SUBSCRIPTION TO THE NEWSLETTER OF GRAND HOTEL DEI CESARI ANZIO
The GRAND HOTEL DEI CESARI ANZIO SRL, with registered office in Via Mantova, 3 – 00042 – Anzio, Roma, Italia, VAT registration number | Tax code 11711751005 ( later described as “Holder”), as owner of the data processing, inform You under Article 13 D.Lgs. 30.6.2003 n. 196 ( later described as “Privacy Code”), and the Article 13 UE Regulamentation n. 2016/679 ( later described as “GDPR”) that Your data will be processed with the following modes and purposes:
1) Subject of the data processing and purposes
This data processing sees as subject the email address given by You at the moment of the subscription to the Newsletter service and the possible further personal data, biographical and/or identifying data, inserted during the registration.
Identifying and computer personal data, gathered by those concerned, undergoing processing, are directly used to fulfil the request of sending the newsletter and concerning subscription to the mailing list, concerning informative messages and commercial and marketing communication related to the activity of the Holder, in the complete respect of the principles of lawfulness and correctness of the legal provisions.
Your data will never be used for purposes other than those above explained.
2) Processing mode
The processing of Your personal data is implemented through the operations indicated under the Article 4 of the Privacy Code and Article 4 n.2) GDPR and precisely: data gathering, registration, organization, conservation, consultation, elaboration, modification, selection, extraction, comparison, use, interconnection, block, communication, cancellation and destruction. Your personal data are subject to paper and electronic and/or automated processing.

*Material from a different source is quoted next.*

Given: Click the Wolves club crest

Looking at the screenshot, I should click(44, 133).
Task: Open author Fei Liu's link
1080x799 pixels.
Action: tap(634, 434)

Data is gathered by the subjects indicated in point 4, under the indications of the relevant legislation, with particular attention to the security measures under the GDPR (art.32) for its processing through computer, manual and automated tools and with logics closely related to the purposes explained above in point 1, and anyway to ensure the data safety and confidentiality.
The data processing is carried by the Holder and/or the controller and/or sub processor.
3) Retention period
The data provided will be retained only for the period of activity of the service.
4) Entities data can be transmitted to
Your data are available for the purposes shown in Article 1:
a) To the employees and collaborators of the Holder in their quality of responsible and/or officer in charge and/or internal sub processors of the data processing.
b) Companies playing a role strictly connected and useful to the efficient operation – also technical – of the services offered by the Holder, like for example providers of the services of direct marketing and/or generally companies offering technical units to the provision of some service functions.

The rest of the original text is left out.